Entre as páginas que considerei sem referências comerciais (menos de 20% das páginas editoriais) estão textos sobre actores de filmes comerciais em estreia ou sobre esses mesmos filmes. Há um artigo sem referências comerciais sobre o problema existencial de "comprar ou não comprar, eis a questão", mas é ilustrado com modelos com carteiras de Emporio Armani - "sem dúvida uma boa aposta", diz a legenda.

A relação entre as páginas publicitárias e as editoriais é profunda. Por exemplo, na revista há apenas um anúncio de marca de roupa infantil (Pepe Jeans). Nas duas páginas publicitando editorialmente roupas e acessórios infantis há 21 fotos com legendas de marcas e preços, sendo a marca mais mostrada precisamente a Pepe Jeans, com seis fotos, incluindo as duas únicas em que se vêem crianças. Nenhum das outras marcas ultrapassa a metade dessas seis presenças. No final da publicação, há uma página que consagra a filosofia editorial: é uma lista das marcas referidas nas suas páginas, com moradas, telefones ou emails. Mesmo a página do horóscopo remete para os contactos da "horóscopa" Maria Helena.

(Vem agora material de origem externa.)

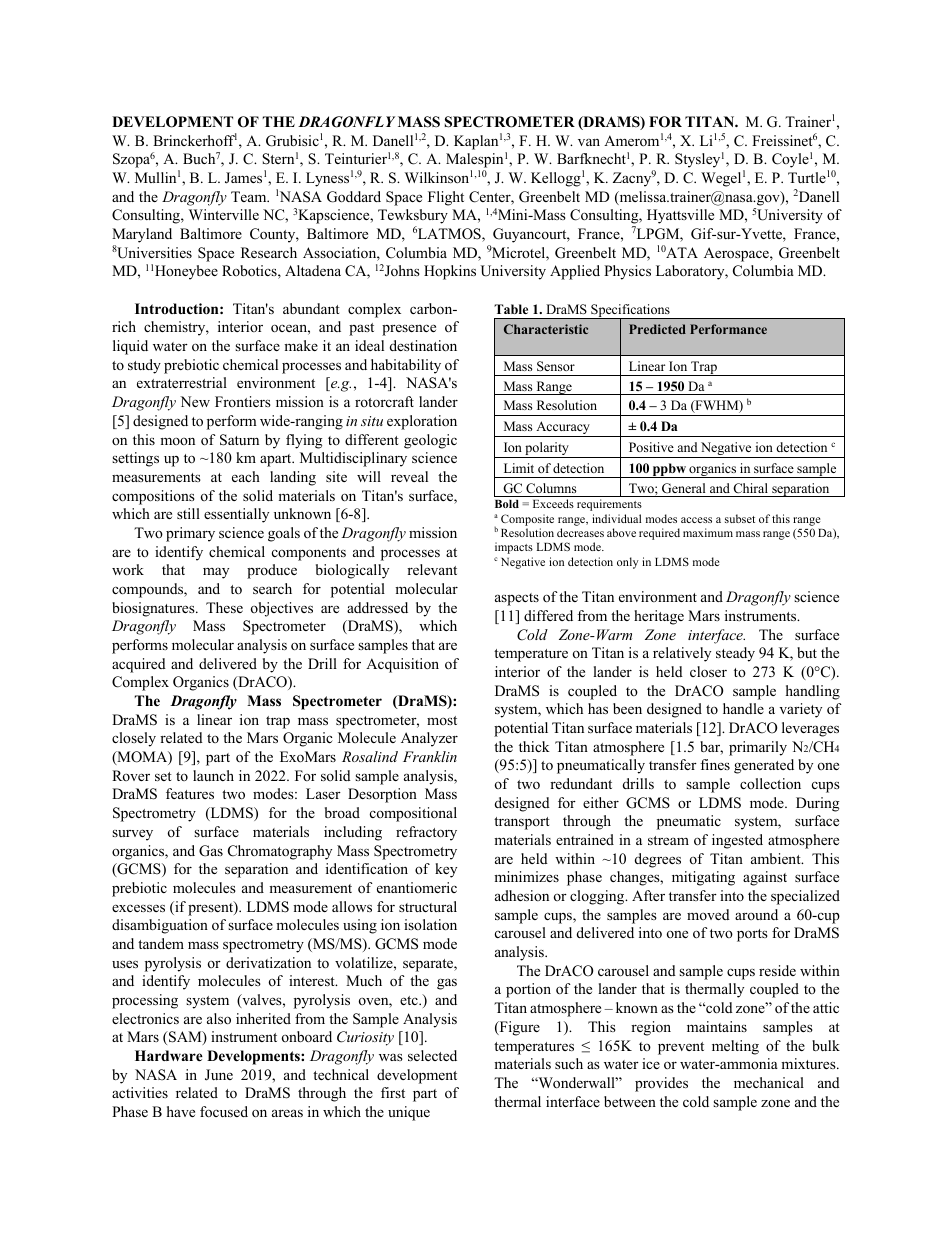 Image resolution: width=952 pixels, height=1233 pixels. Describe the element at coordinates (735, 654) in the screenshot. I see `steady` at that location.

A presença avassaladora das marcas nas publicações de carácter jornalístico, incluindo as de referência, corresponde à crescente colocação de produtos nos conteúdos programáticos televisivos, mas é ainda mais profunda. O objectivo dos materiais jornalísticos numa revista feminina é, em primeiro lugar, dar espaço às marcas. Em vez de anúncios publicitários - ou além deles -, os artigos parecem feitos para referir produtos, sem que haja, em qualquer deles, a mínima noção de contraditório. Nenhum artigo diz "mas", nenhum se interroga sobre os produtos. As marcas precisam das revistas e as revistas aparentam só existir se favorecerem as marcas. As publicações deste género, ao disfarçarem catálogos comerciais com conteúdos de tipo editorial, credibilizam a publicidade e o "product placement". O jornalismo e a publicidade confundem-se, à semelhança da felicidade com o consumo.

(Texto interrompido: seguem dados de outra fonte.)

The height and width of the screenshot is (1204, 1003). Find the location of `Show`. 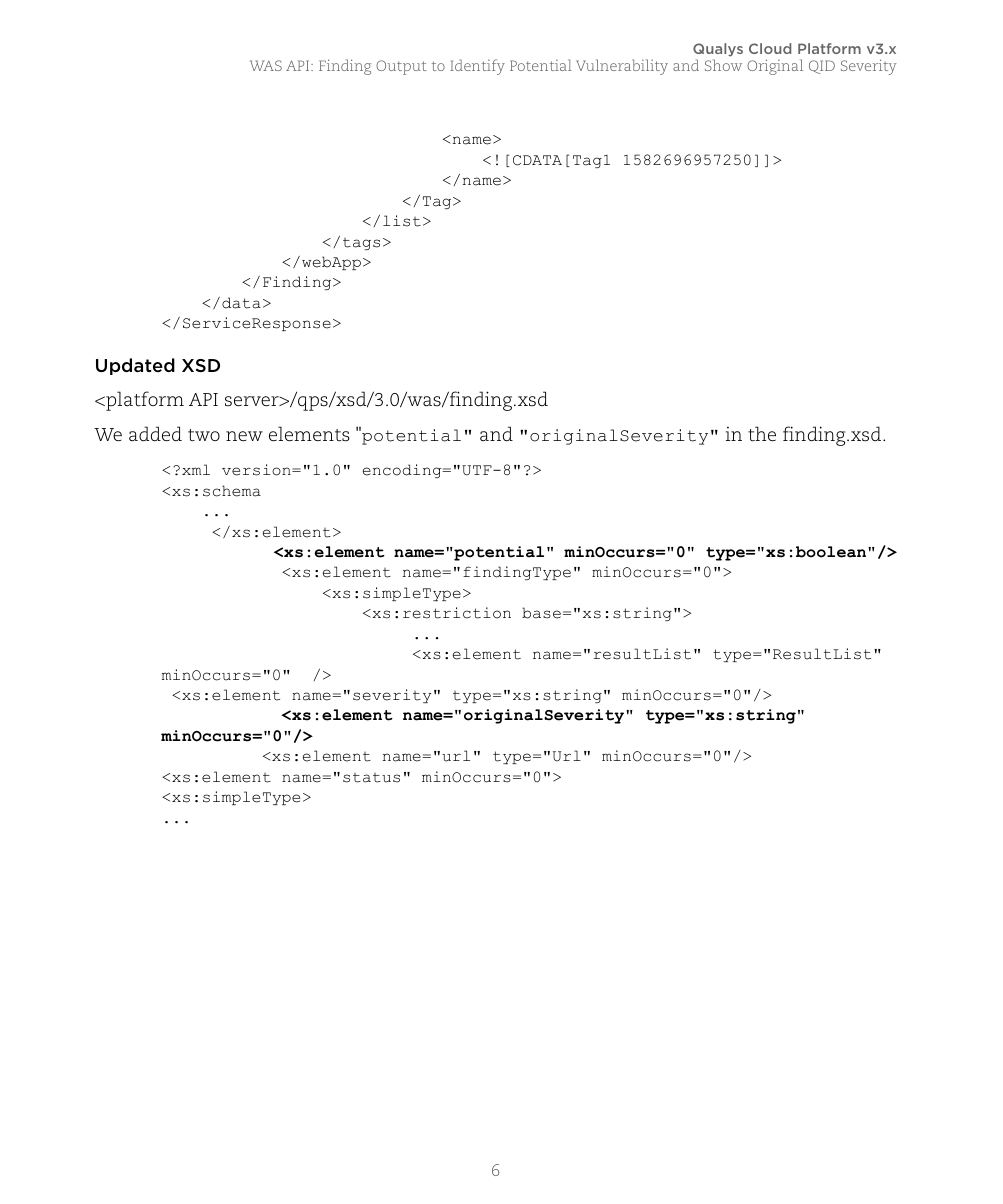

Show is located at coordinates (723, 65).
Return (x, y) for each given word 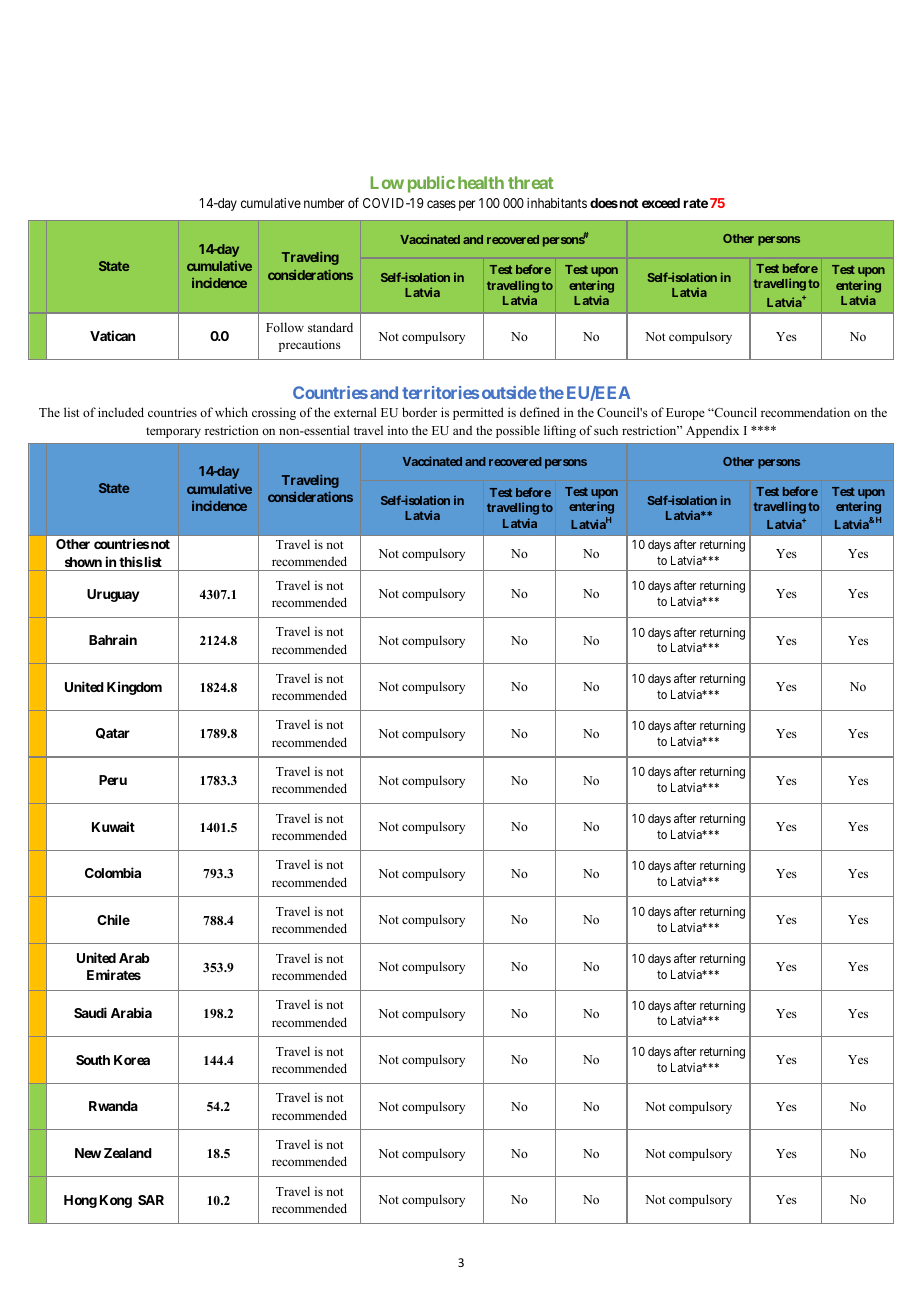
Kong (116, 1201)
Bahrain (113, 639)
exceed (661, 203)
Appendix (712, 431)
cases (441, 204)
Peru (113, 780)
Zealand (128, 1153)
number (324, 203)
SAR (151, 1200)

A vida comercializa-se. A magia da mercadoria ocupa todo o espaço visível e de vida. A felicidade e o bem-estar passam por usar produtos de beleza, vestir as marcas, ir aos locais anunciados. Ser feliz é comprar e usar. "Comprar ou não comprar?" Comprar, claro, não há "questão". As "10 regras" do artigo da Elle são todas para comprar. A questão é outra: a felicidade está no consumo. Ou, em versão minimalista: há um grão de felicidade na compra da revista para sonhar com os olhos.